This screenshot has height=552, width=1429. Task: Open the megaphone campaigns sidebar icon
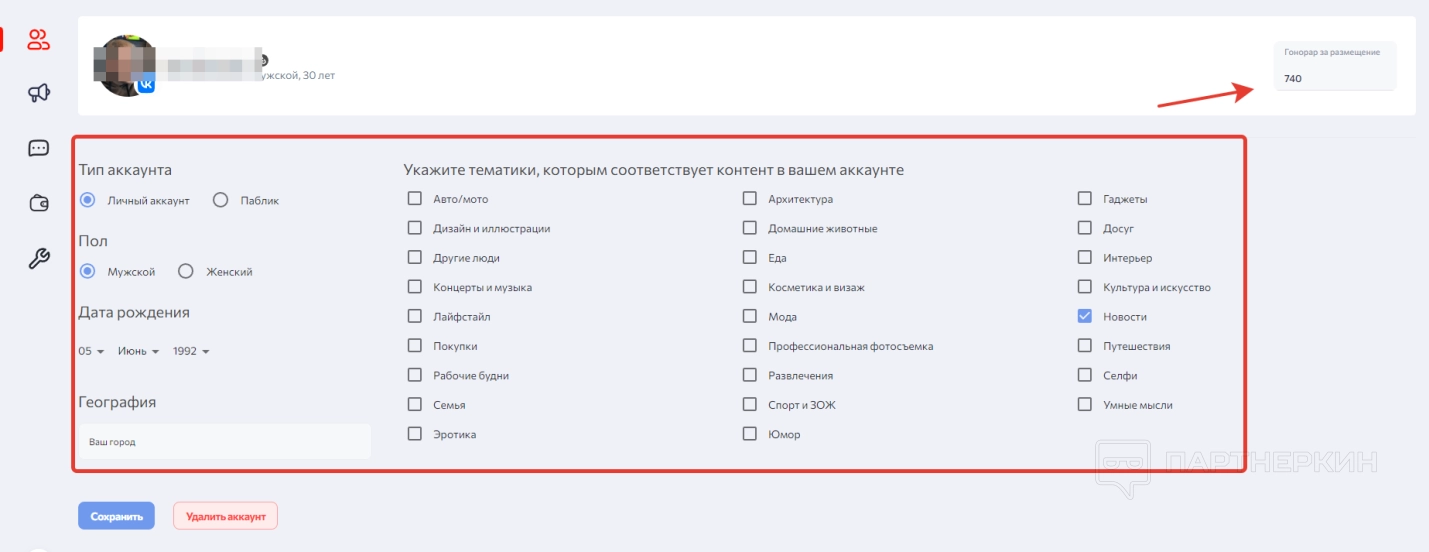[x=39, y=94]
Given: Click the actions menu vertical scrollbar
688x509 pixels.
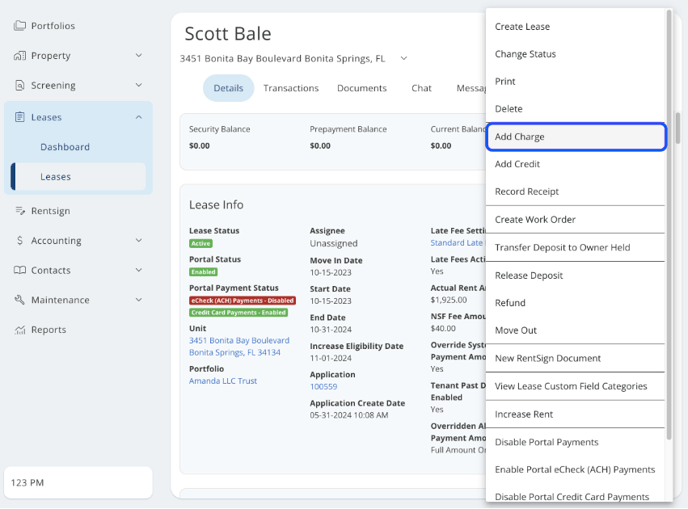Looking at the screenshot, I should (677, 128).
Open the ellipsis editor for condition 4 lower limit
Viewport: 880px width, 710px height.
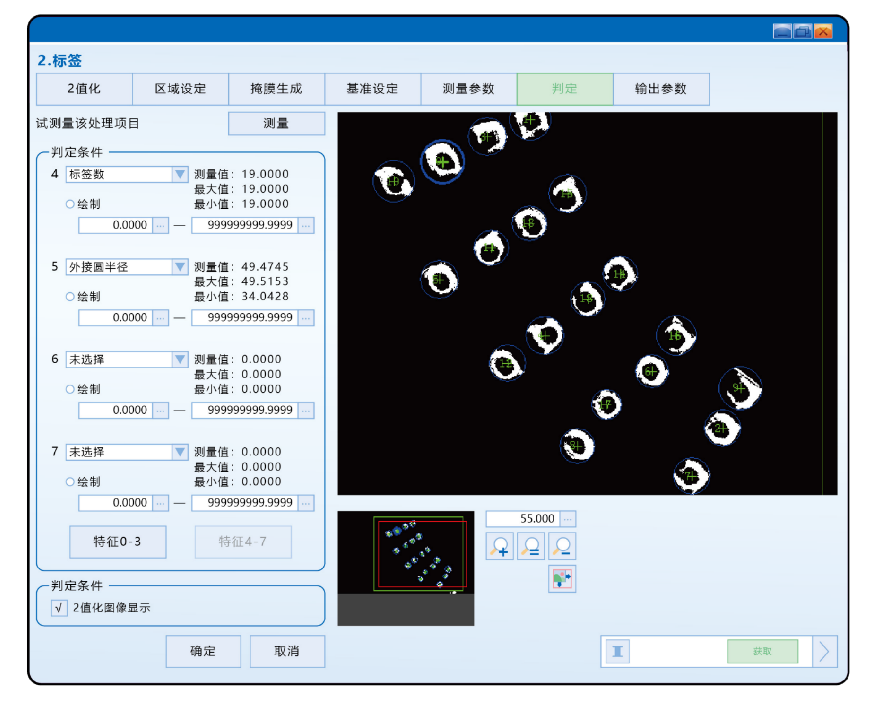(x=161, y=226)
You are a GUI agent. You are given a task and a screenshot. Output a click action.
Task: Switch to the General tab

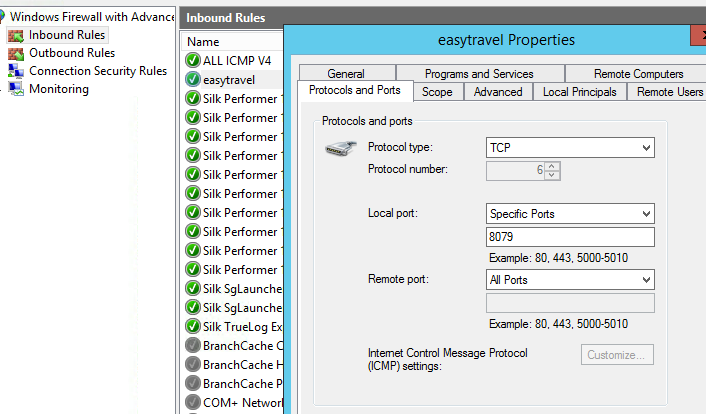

→ WORK INSTRUCTIONS
Exactly repeat every line from the line that includes "Given: Click the" to the end of the listing, and nothing else, leaving pictures out.

→ RESPONSE BELOW
Given: Click the actions menu vertical scrollbar
688x509 pixels.
Looking at the screenshot, I should (677, 128).
Open the ellipsis editor for condition 4 lower limit
Viewport: 880px width, 710px height.
(x=161, y=226)
You are a GUI agent. You are given a task and a screenshot. Output a click action.
Task: Switch to the General tab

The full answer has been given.